WHAT TO DO: In the entries below, locate the line with "Collapse the Add Resources dropdown button", then give again that line and all lines after it, exactly, with pictures omitted.

□ □ □ □ □ □ □

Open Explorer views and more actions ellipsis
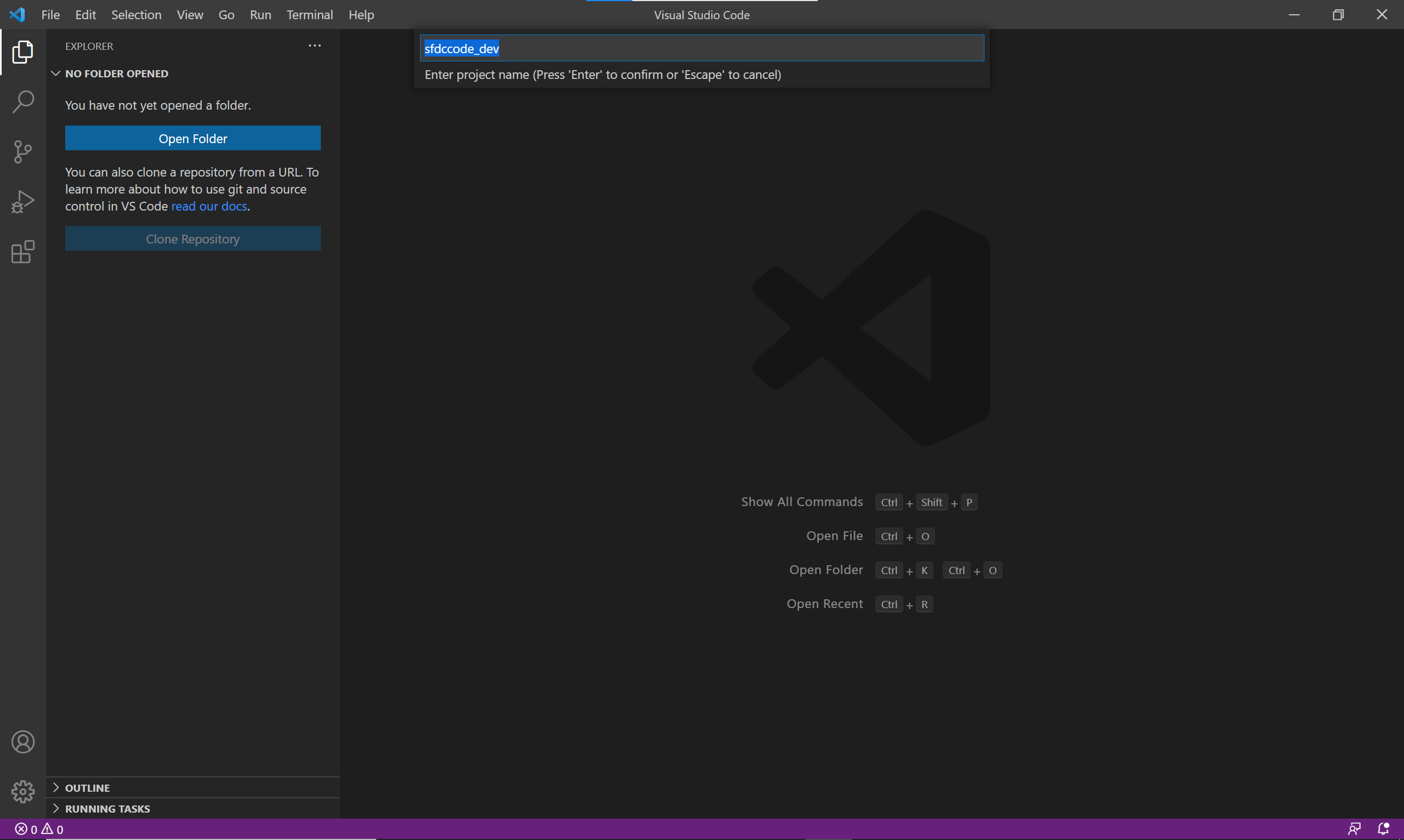 315,46
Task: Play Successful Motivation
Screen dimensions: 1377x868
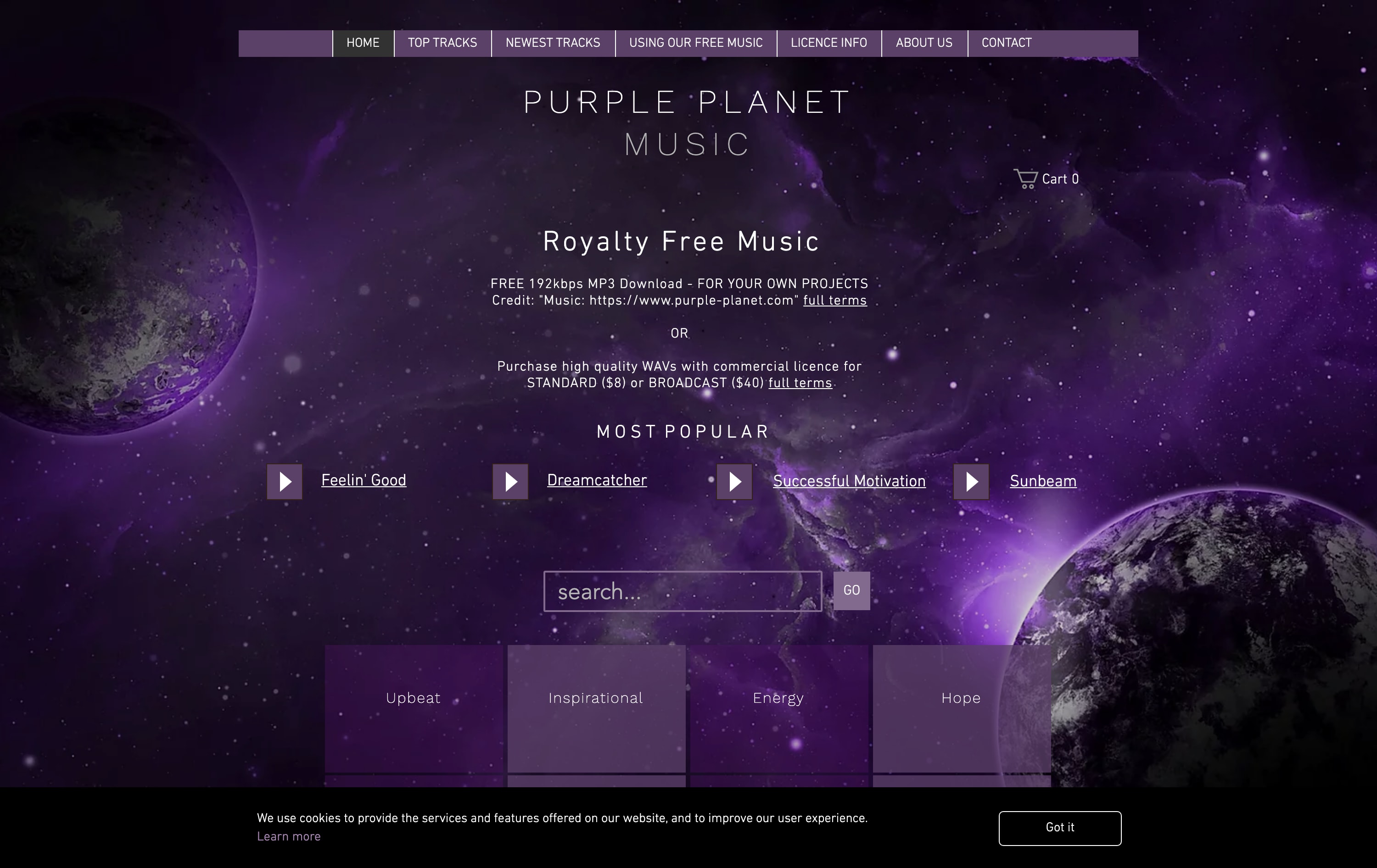Action: 734,482
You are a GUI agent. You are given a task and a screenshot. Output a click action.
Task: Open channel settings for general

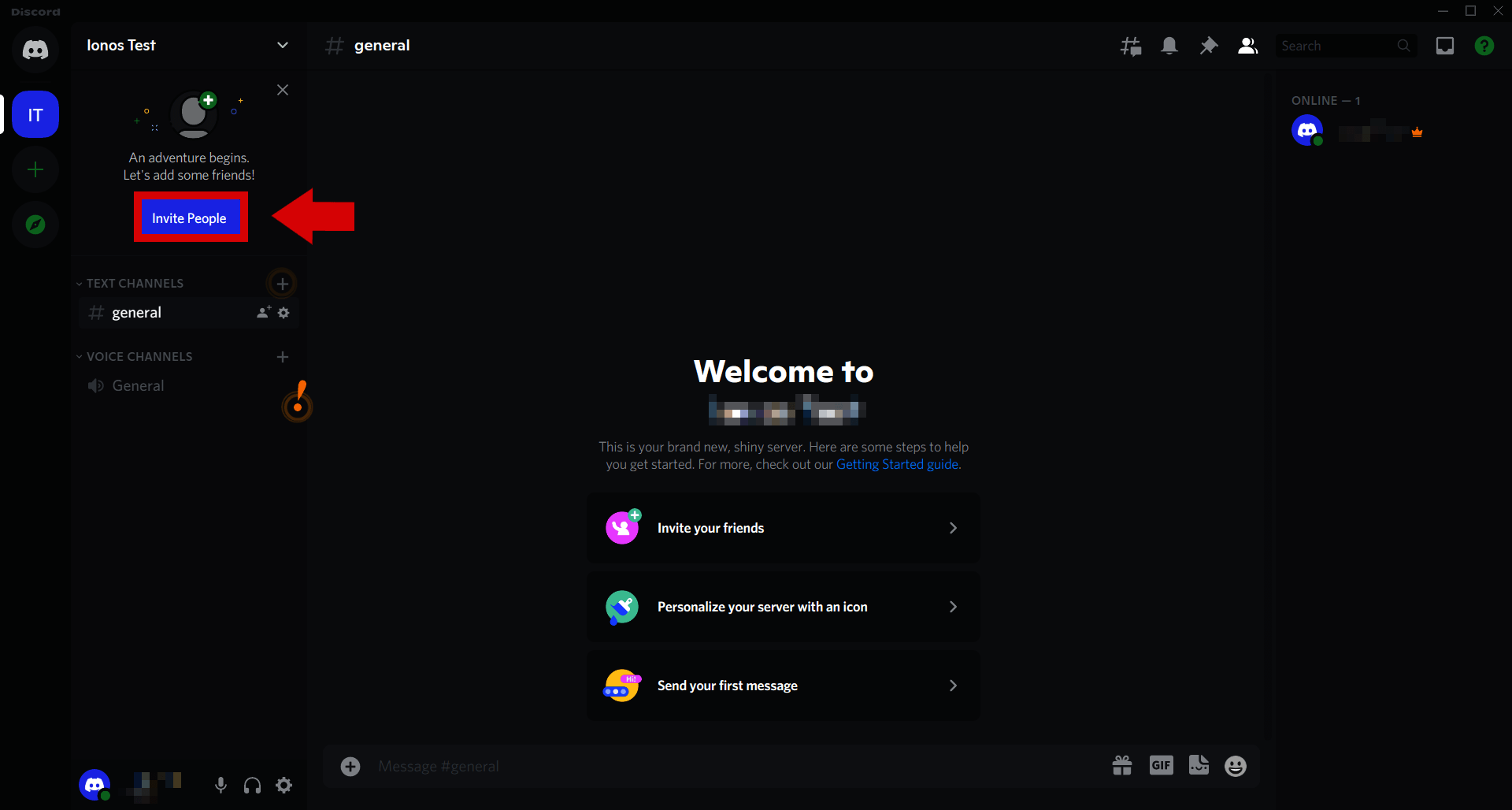(284, 312)
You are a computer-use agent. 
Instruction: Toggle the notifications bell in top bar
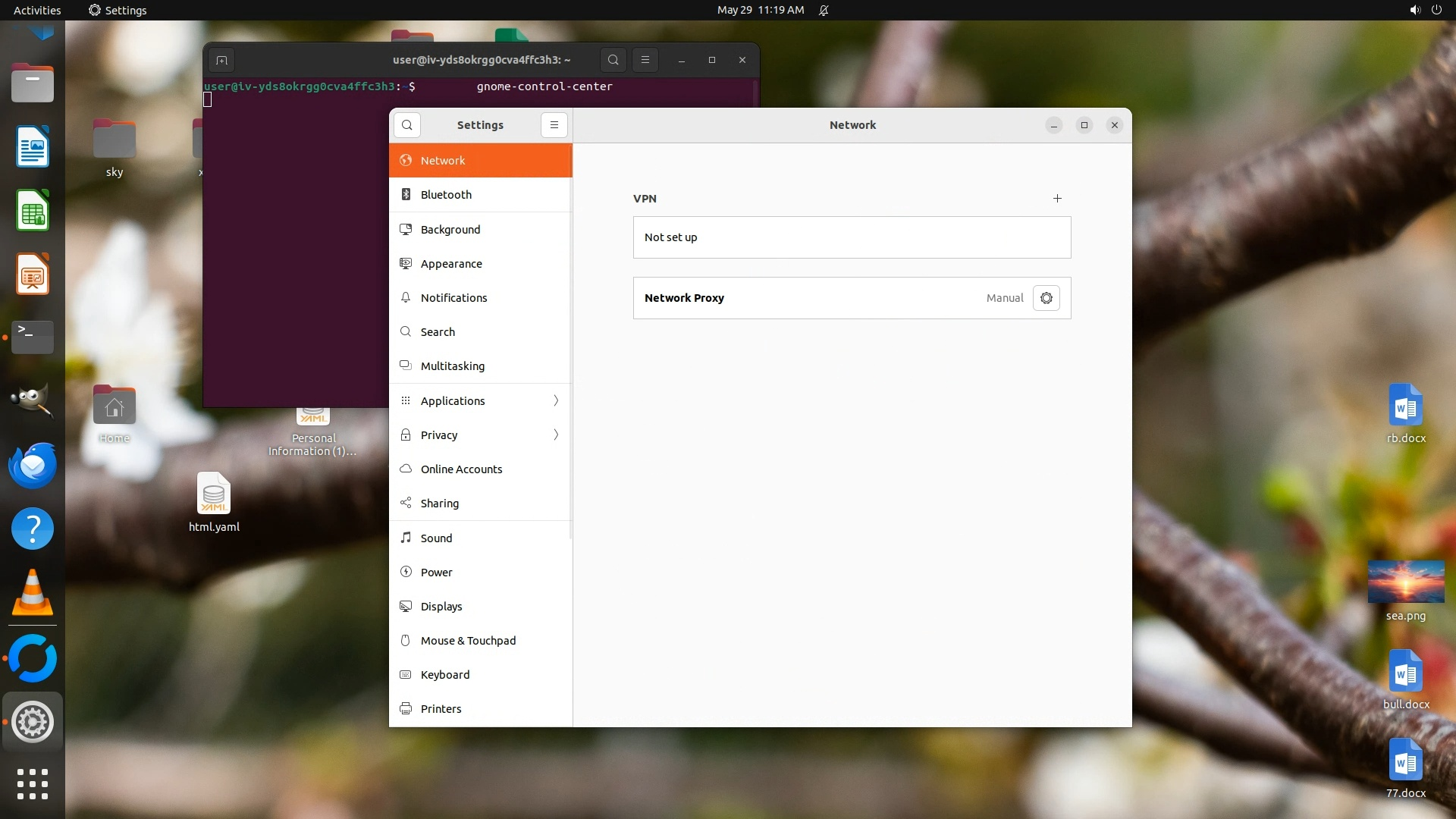[x=824, y=10]
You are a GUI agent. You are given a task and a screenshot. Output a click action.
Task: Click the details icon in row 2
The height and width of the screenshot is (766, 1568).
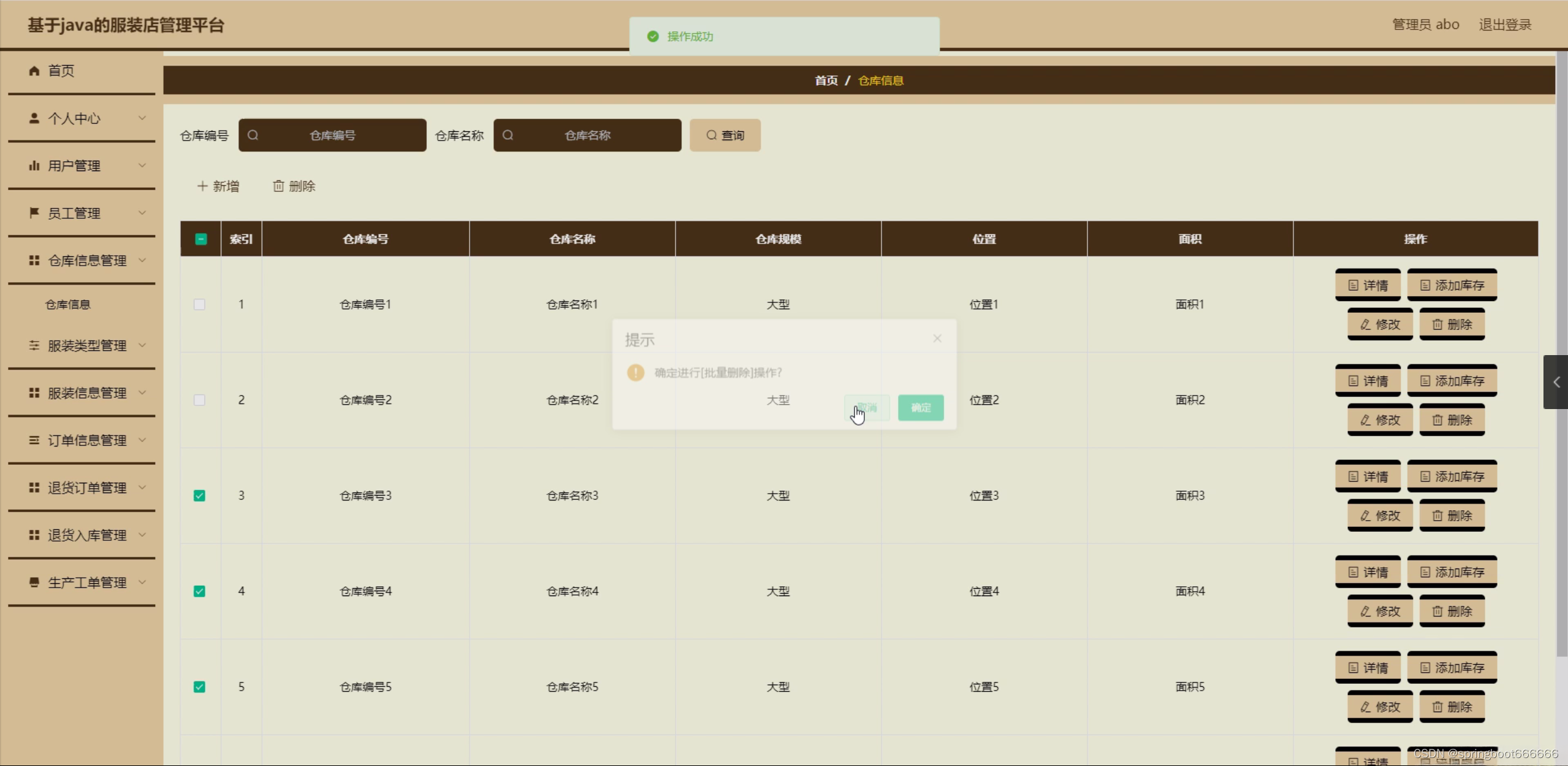tap(1353, 381)
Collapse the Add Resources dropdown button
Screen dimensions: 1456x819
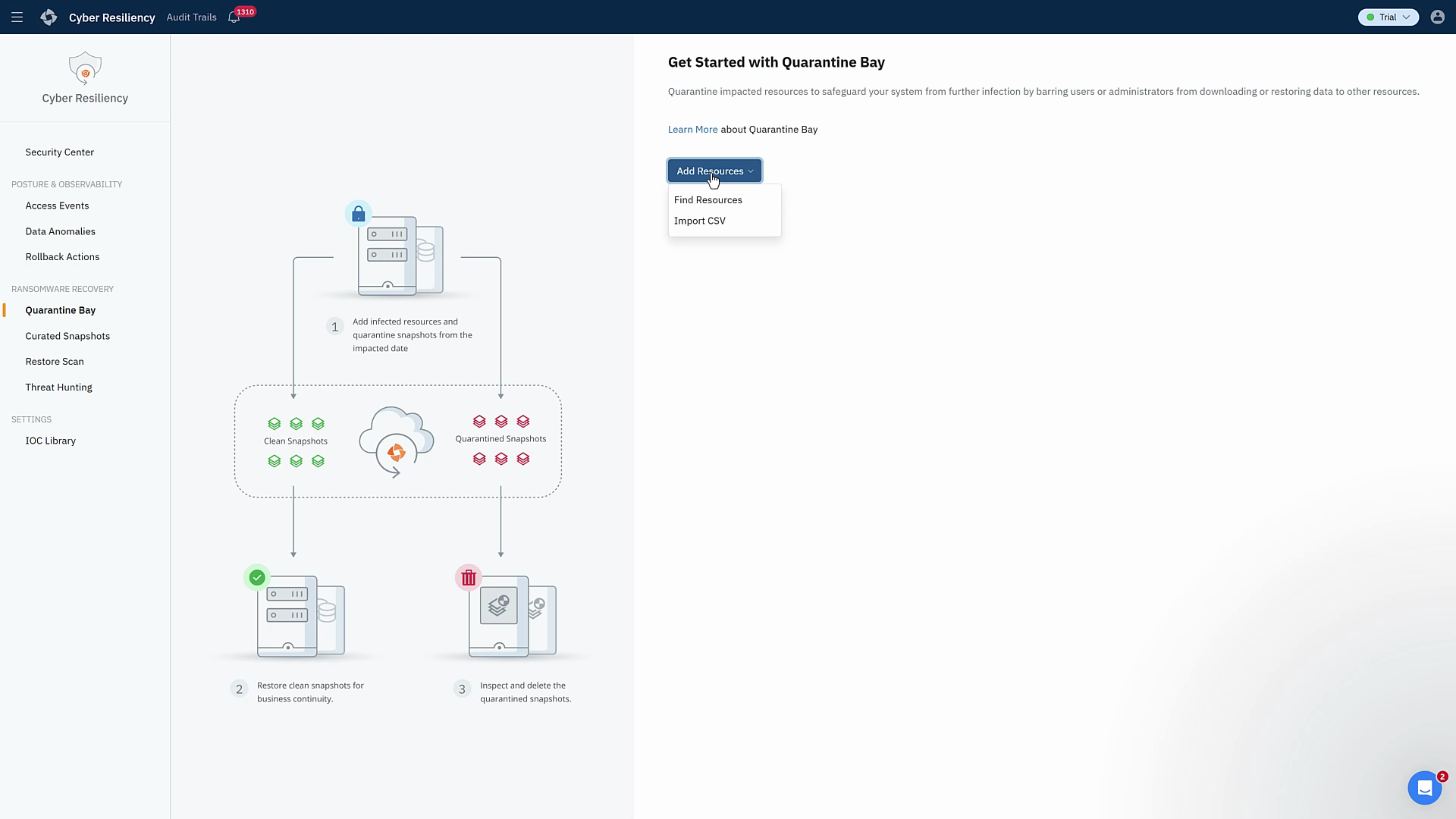click(714, 171)
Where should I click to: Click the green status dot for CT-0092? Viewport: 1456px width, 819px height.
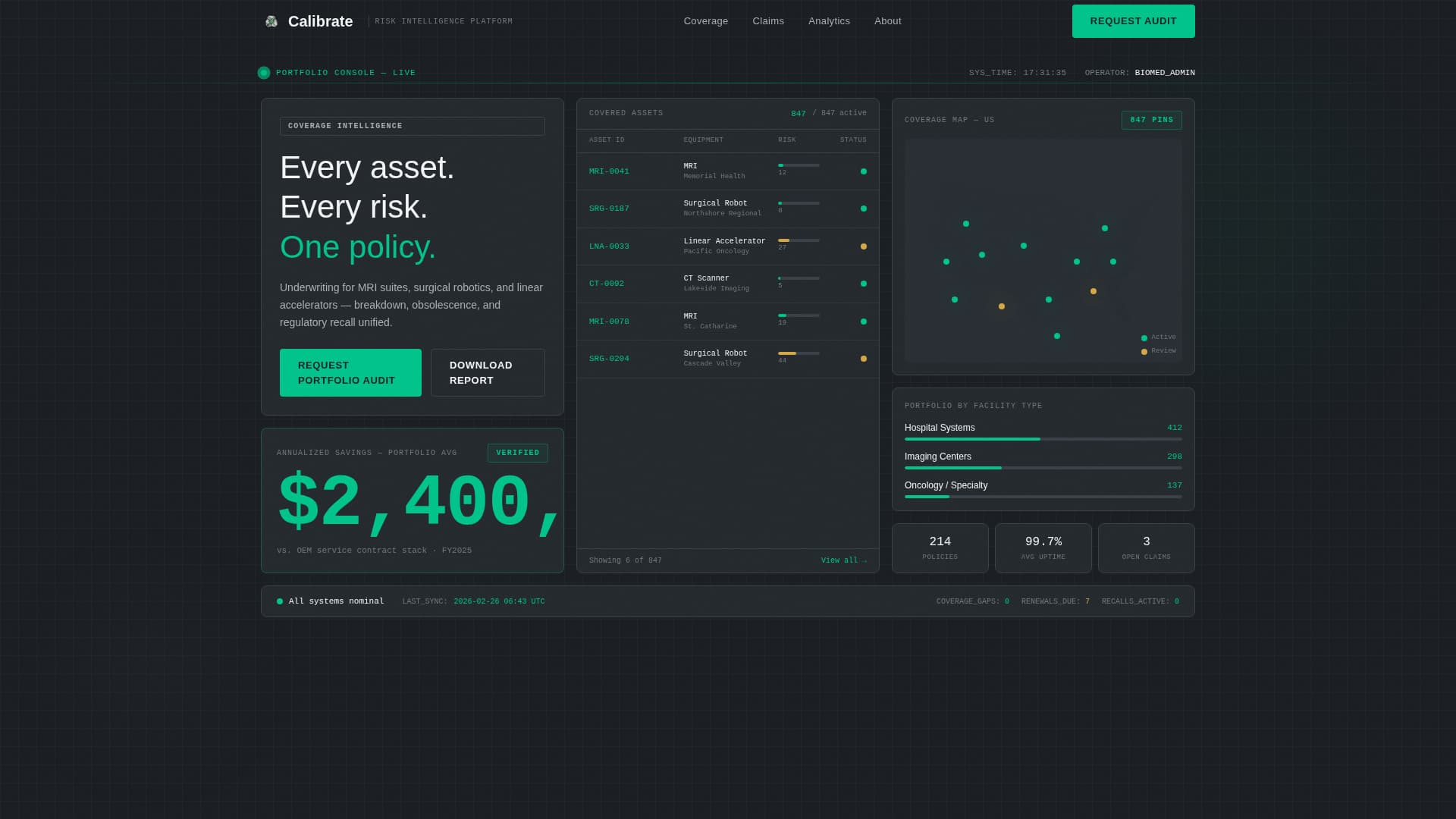tap(864, 284)
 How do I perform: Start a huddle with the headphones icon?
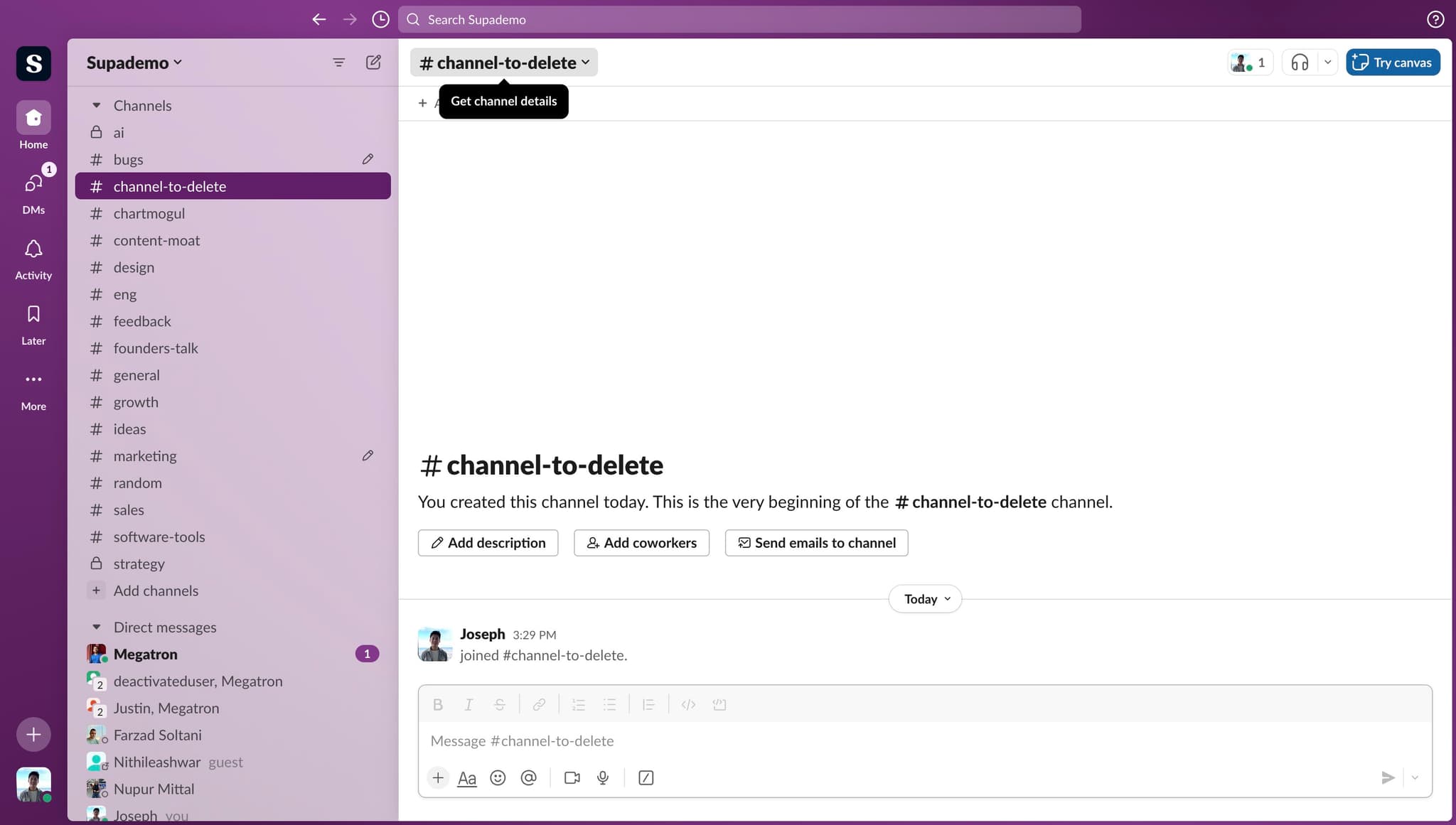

□ □ □ □ □ □ □

YOUR SOLUTION:
Collapse the Add Resources dropdown button
Screen dimensions: 1456x819
click(714, 171)
Where should I click to: Click the green status dot for CT-0092? Viewport: 1456px width, 819px height.
tap(864, 284)
 How do I perform: Start a huddle with the headphones icon?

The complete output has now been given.